* _EXERCISE MATERIALS_:

====

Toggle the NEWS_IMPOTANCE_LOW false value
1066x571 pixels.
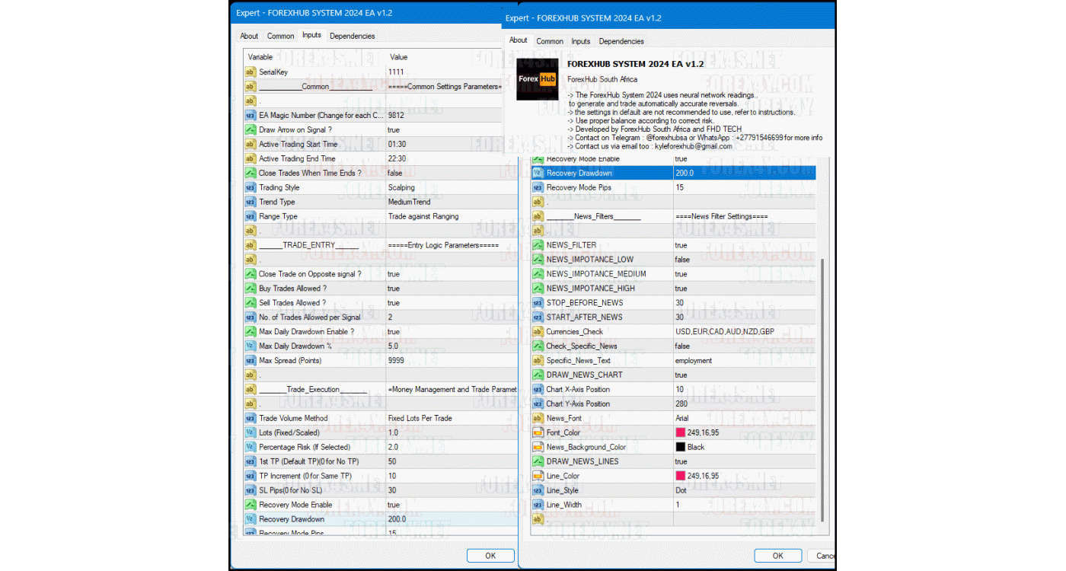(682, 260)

====

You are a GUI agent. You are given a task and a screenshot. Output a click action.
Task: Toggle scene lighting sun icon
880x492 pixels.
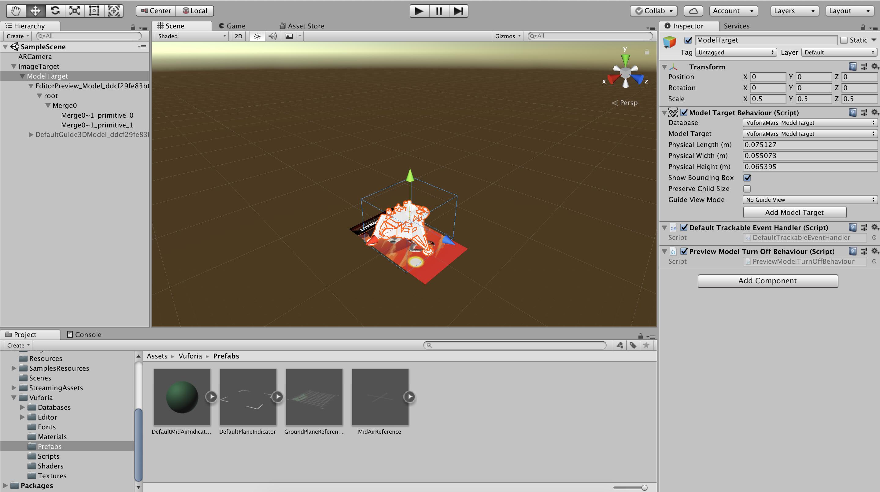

====

* _PROBLEM TO SOLVE_: Show every line of the records above that contains the string "Toggle", matching case exactly.

* _OUTPUT OF THE TASK_:
Toggle the NEWS_IMPOTANCE_LOW false value
Task: Toggle scene lighting sun icon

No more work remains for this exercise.